その文字だけでも十分に歴史を変える出来事である。
しかし実際に書かれている内容はさらに衝撃的だった。
「それで、実際はその『ピリオド』という組織が奪還したと」
向かいに座る鎧衣左近が頷く。
「それも、たった二人です」
常識ならば笑い飛ばす話だった。
だが現実にハイヴは崩壊している。
戦果も確認済み。
否定のしようがない。
「こんな事実を公表すれば、軍の存在意義が問われかねませんな」
左近は苦笑した。
「現場の指揮官も苦渋の決断だった事でしょう」
悠陽は静かに頷く。
彼女自身も同じ結論に至っていた。
もし帝国軍数万名より、正体不明の二人組の方が圧倒的に強い。
などと発表すればどうなるか。
兵士達の士気。
国民の信頼。
軍の権威。
全てが揺らぐ。
だからこそ真実は伏せられた。
少なくとも今は。
「貴方から見ていかがですか?」
悠陽が問う。
「彼らの人柄でしょうか」
「それとも科学力でしょうか」
左近は少し考え込んだ。
「両方です」
即答だった。
「人柄は…少なくとも正規軍人らしくありません」
報告書を閉じる。
「これだけの武勲です」
「自慢の一つでもしたくなるでしょう」
「ですが、それが無い」
「金銭要求も無い」
「地位も名誉も望まない」
「補給路の確保ばかり気にしております」
そこで左近は小さく肩を竦めた。
「聖人ですかな。あるいは大馬鹿者か」
悠陽の口元に僅かな笑みが浮かぶ。
「では科学力は?」
「そちらの方が恐ろしい」
左近の声が低くなる。
「少なくとも地球上であれを秘密裏に開発するのは不可能でしょう」
「試験場」
「資材」
「人員」
「研究施設」
「どれを取っても痕跡が残る。しかし存在しない」
報告書の一文を指で叩く。
「光学迷彩」
「対レーザー防御」
「新型動力炉」
「未知の戦術機」
「空中戦艦」
「どれも国家規模の開発計画です。

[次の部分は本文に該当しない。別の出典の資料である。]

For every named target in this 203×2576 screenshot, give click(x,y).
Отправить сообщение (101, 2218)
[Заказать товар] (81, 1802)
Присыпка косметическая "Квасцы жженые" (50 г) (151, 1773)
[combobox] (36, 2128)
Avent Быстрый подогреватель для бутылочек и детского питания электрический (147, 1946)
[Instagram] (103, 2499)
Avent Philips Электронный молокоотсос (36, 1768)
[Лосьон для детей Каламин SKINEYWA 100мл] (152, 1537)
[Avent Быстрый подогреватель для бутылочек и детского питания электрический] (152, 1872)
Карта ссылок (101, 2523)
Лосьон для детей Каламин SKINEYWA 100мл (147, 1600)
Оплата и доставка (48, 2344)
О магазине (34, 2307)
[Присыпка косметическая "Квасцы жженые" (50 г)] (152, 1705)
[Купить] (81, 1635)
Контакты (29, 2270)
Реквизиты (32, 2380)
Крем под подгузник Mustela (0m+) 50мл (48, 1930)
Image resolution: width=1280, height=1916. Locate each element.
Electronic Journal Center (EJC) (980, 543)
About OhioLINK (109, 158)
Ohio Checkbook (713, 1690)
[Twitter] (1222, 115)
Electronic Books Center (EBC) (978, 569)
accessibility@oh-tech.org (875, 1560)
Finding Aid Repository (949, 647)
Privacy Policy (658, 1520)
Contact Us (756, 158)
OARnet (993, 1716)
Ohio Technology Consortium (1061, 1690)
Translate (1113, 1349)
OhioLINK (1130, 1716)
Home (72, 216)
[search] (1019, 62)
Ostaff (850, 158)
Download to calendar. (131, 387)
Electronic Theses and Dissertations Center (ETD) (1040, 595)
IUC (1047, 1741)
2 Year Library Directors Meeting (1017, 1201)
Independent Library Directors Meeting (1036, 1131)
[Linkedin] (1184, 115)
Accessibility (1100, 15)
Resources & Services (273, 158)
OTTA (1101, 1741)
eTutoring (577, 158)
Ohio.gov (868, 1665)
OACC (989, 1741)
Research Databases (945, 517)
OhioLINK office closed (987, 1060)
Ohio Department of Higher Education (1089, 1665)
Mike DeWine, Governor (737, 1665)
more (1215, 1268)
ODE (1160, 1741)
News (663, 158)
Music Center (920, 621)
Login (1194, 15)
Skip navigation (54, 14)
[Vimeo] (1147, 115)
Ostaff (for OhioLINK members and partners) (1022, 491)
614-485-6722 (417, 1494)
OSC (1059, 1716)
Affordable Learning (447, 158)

それが何の痕跡もなく現れた」
左近はゆっくり息を吐いた。
「つまり?」
悠陽の問い。
「地球外から来たか、あるいは――」
左近は苦笑する。
「本当に神の遣いかもしれませんな」
冗談のような言葉。
しかし誰も笑わない。
笑えない。
横浜ハイヴは消えた。
それだけが絶対の事実だった。
しばしの沈黙。
やがて悠陽が静かに口を開く。
「いずれにせよ」
「横浜を奪還してくださった事は事実です」
「ならば我々が為すべき事は一つ」
その紫の瞳には将軍としての決意が宿っていた。
「彼らを恐れるのではなく」
「見極める事」
「敵か味方かではなく」
「何を望み、何を成そうとしているのか」
左近も深く頷く。
「同感です」
「幸い、今のところ敵意は見受けられません」
「むしろ好意的なくらいです」
「ならば――」
二人の意見は一致していた。
「今しばらくは日本に留まっていただきましょう」
もし彼らが真に人類の味方ならば。
それは日本だけでなく、人類全体にとって計り知れない希望となる。
そしてもし違うのなら、今のうちに見極めなければならない。
だが悠陽はふと報告書の最後の一文を思い出した。
『補給が尽きれば我々も戦えません』
それを読んだ時、彼女は少しだけ安心した。
神の遣いを名乗る者達もまた、万能ではないのだと。
だからこそ、どこか人間らしいのだと。